Insbesondere möchte ich Ihre Arbeit in einigen Bereichen ermutigen, die ich kurz erwähne. 1. Die interdisziplinäre Untersuchung der Ursachen der Umweltschäden. Ich hoffe, dass das Komitee Richtlinien formulieren kann auf den Gebieten, die die Biowissenschaften betreffen, um Maßnahmen zum Schutz, zur Wahrung und zur Pflege der Umwelt zu fördern. In diesem Bereich ist eine Gegenüberstellung der biozentrischen und der anthropozentrischen Theorien angebracht, um nach Wegen zu suchen, die die rechtmäßige Zentralität des Menschen anerkennen, unter Achtung der anderen Lebewesen und der gesamten Umwelt – auch um dazu beizutragen, die unverzichtbaren Voraussetzungen für den Schutz der zukünftigen Generationen zu definieren. Als ich einmal über diesen Schutz der zukünftigen Generationen sprach, antwortete mir ein etwas verbitterter und skeptischer Wissenschaftler: »Sagen Sie, Vater, wird es denn welche geben?«
2. Das Thema der Behinderung und der Ausgrenzung der schwachen Subjekte in einer nach Wettbewerb, Beschleunigung und Fortschritt strebenden Gesellschaft. Es ist die Herausforderung, sich der Wegwerfkultur zu widersetzen, die heute viele Ausdrucksformen hat. Dazu gehört die Behandlung menschlicher Embryonen als Wegwerfmaterial ebenso wie die kranker und alter Menschen, die sich dem Tod nähern. 3. Das immer größere Bemühen um eine internationale Auseinandersetzung im Hinblick auf eine mögliche und wünschenswerte, wenngleich schwierige Abstimmung der Normen und Regeln der biologischen und medizinischen Tätigkeiten – Regeln, die die Grundwerte und Grundrechte anerkennen.
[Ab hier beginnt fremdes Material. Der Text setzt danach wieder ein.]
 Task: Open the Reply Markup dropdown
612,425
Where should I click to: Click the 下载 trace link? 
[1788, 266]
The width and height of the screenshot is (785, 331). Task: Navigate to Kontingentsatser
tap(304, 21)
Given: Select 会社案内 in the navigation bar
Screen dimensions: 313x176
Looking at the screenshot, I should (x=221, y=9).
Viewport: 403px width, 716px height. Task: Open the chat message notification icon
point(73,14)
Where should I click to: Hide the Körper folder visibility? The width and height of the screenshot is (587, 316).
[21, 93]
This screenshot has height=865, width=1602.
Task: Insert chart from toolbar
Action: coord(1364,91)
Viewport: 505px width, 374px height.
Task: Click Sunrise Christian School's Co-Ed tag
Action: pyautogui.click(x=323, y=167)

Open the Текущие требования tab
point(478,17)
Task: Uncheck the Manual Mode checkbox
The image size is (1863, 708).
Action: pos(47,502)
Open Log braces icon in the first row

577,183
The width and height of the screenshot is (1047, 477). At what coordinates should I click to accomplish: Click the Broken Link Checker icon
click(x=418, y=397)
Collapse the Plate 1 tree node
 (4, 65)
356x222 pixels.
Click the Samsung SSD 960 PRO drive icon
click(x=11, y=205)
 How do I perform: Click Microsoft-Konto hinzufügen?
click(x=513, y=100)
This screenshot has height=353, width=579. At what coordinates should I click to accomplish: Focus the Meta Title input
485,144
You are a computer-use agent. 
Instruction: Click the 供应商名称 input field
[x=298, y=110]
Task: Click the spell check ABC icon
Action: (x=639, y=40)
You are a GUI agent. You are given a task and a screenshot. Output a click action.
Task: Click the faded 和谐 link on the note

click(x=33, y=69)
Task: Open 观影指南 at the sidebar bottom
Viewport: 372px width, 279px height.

Abschließend bringe ich meine Anerkennung dafür zum Ausdruck, dass Ihr Komitee versucht hat, Strategien zur Sensibilisierung der öffentlichen Meinung – angefangen bei der Schule – über bioethische Fragen zu entwickeln, zum Beispiel zum Verständnis der biotechnologischen Fortschritte. Sehr geehrte Damen und Herren, ich danke Ihnen für Ihren Besuch und für diesen Augenblick der Reflexion und der Begegnung. Der Herr segne einen jeden von Ihnen und Ihre wertvolle Tätigkeit. Ich versichere Sie meines Wohlwollens und meines Gebetsgedenkens, und ich vertraue auch auf das Ihre. Danke.